_WORK INSTRUCTIONS_:
Return exactly the run of lines that begins at the line containing "Image resolution: width=800" and ends at the last line of the material below; pictures stay out.
----- DATA TO PROCESS
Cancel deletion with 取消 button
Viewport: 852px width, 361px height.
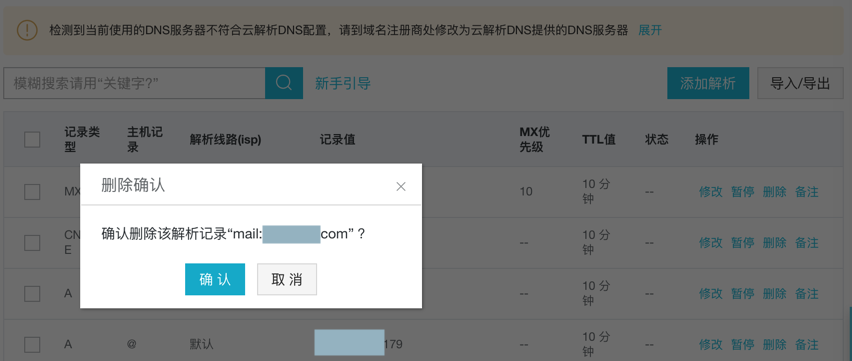tap(287, 279)
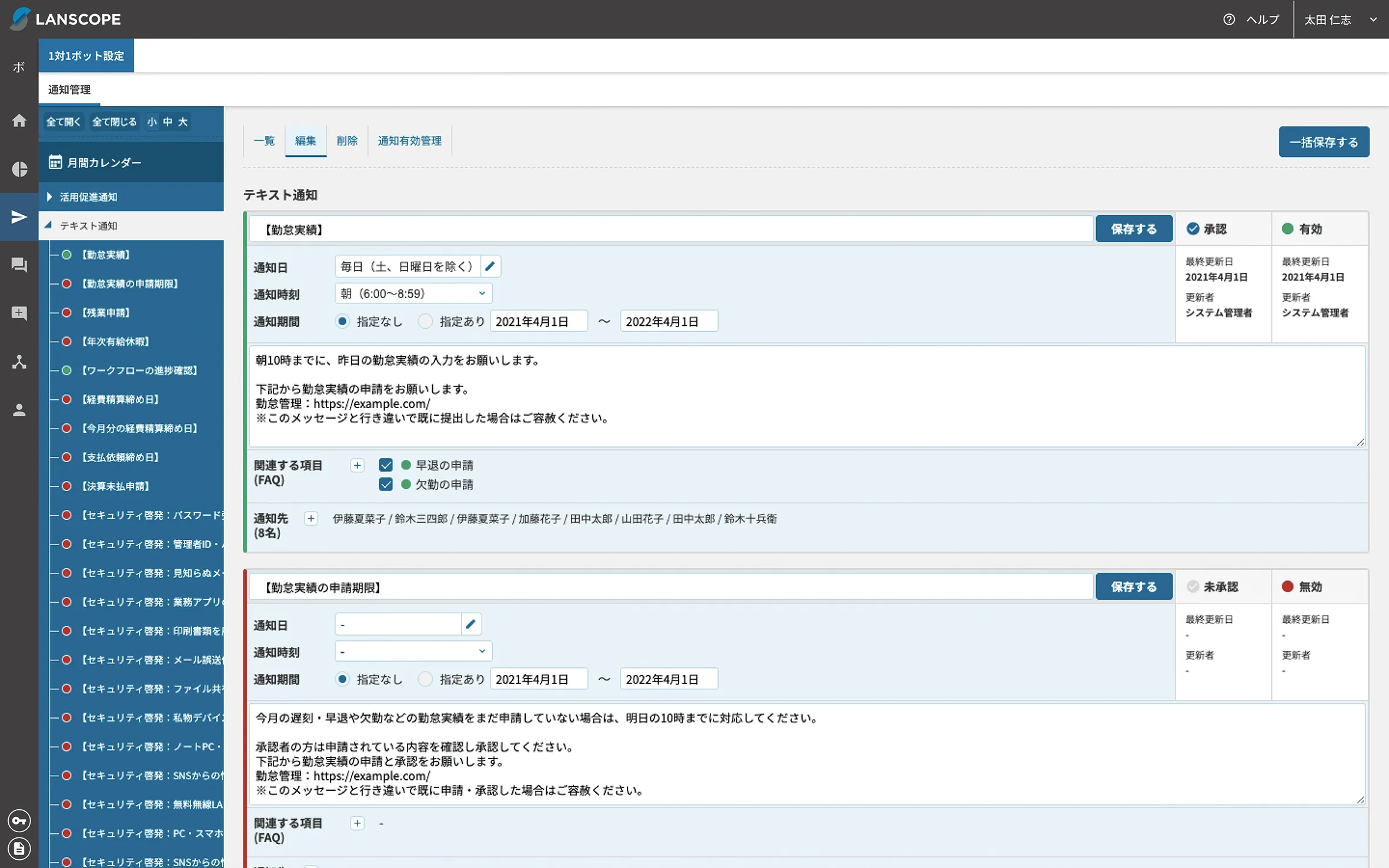Click the monthly calendar icon in sidebar
Screen dimensions: 1389x868
click(54, 162)
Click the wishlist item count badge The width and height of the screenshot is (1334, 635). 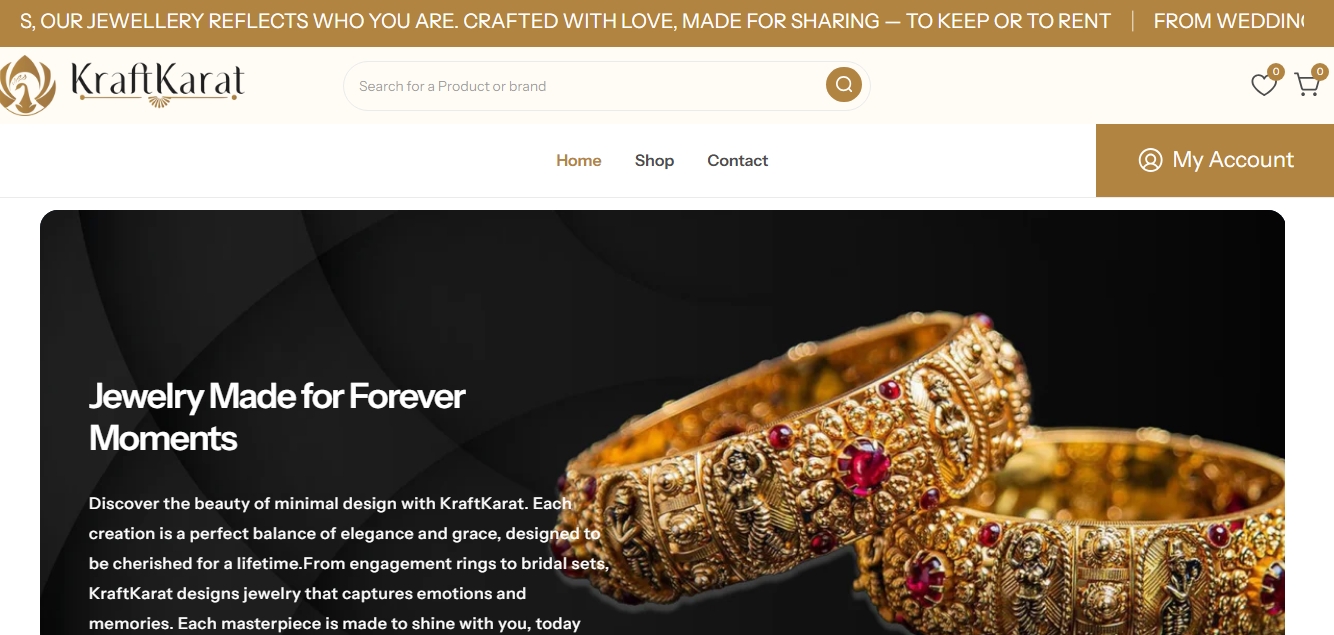click(1275, 72)
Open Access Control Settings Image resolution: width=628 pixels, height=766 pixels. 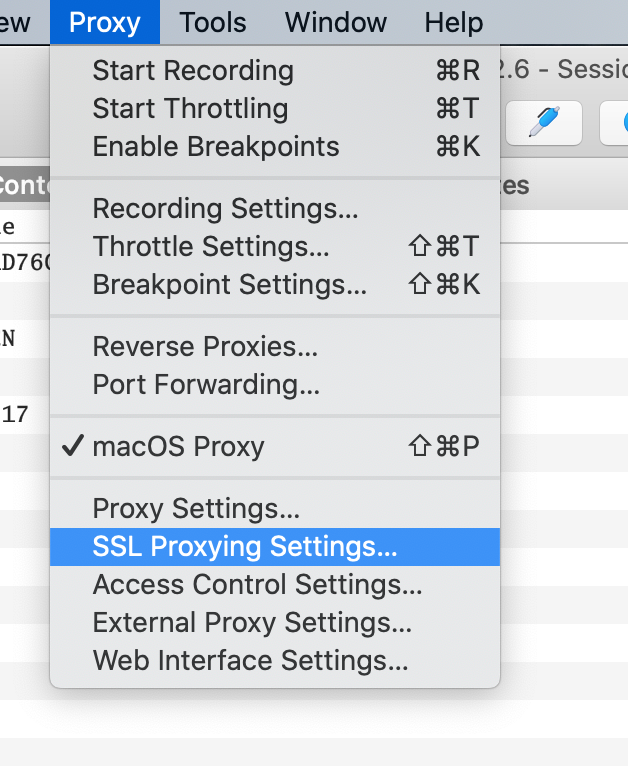click(x=257, y=584)
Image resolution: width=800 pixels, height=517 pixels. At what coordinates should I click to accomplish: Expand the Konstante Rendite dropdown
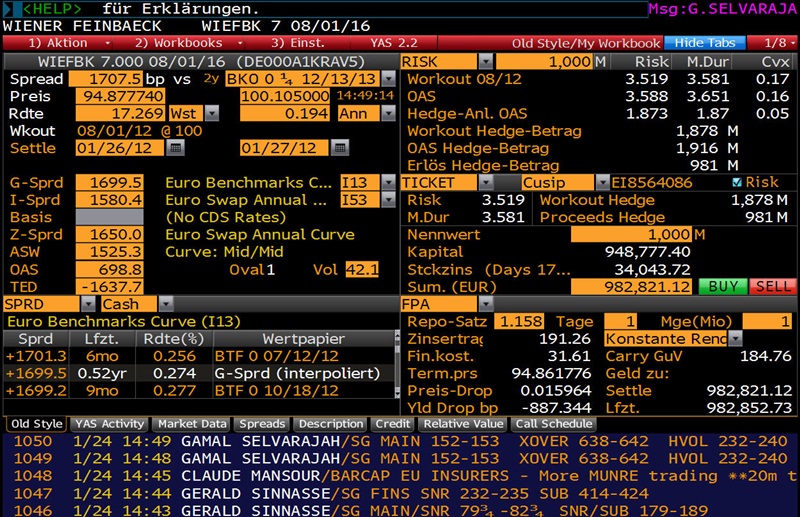pyautogui.click(x=735, y=339)

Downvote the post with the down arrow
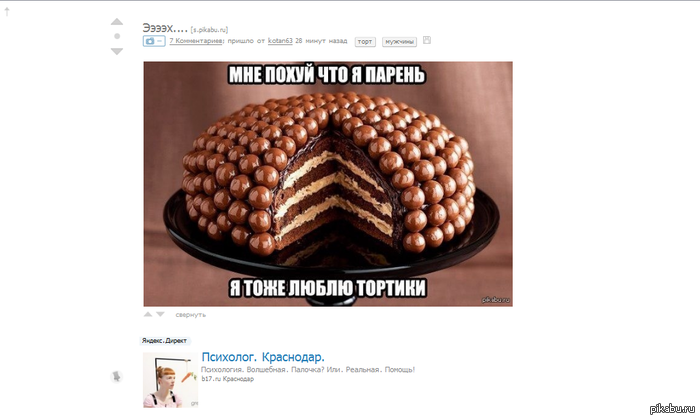pos(117,51)
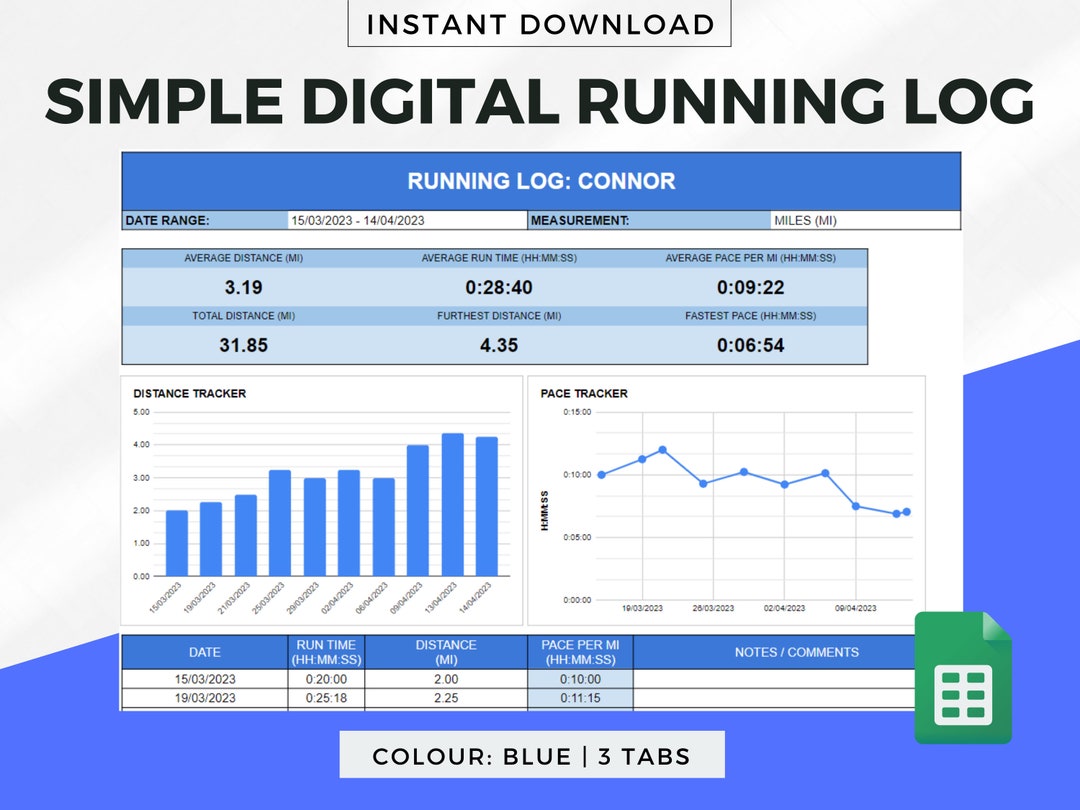Image resolution: width=1080 pixels, height=810 pixels.
Task: Click the TOTAL DISTANCE value 31.85
Action: coord(244,345)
----------
_SOLUTION FOR THIS PROBLEM_:
Image resolution: width=800 pixels, height=517 pixels. At what coordinates should I click to accomplish: Expand the Konstante Rendite dropdown
pyautogui.click(x=735, y=339)

Downvote the post with the down arrow
pos(117,51)
Image resolution: width=1080 pixels, height=810 pixels.
Task: Click the TOTAL DISTANCE value 31.85
Action: coord(244,345)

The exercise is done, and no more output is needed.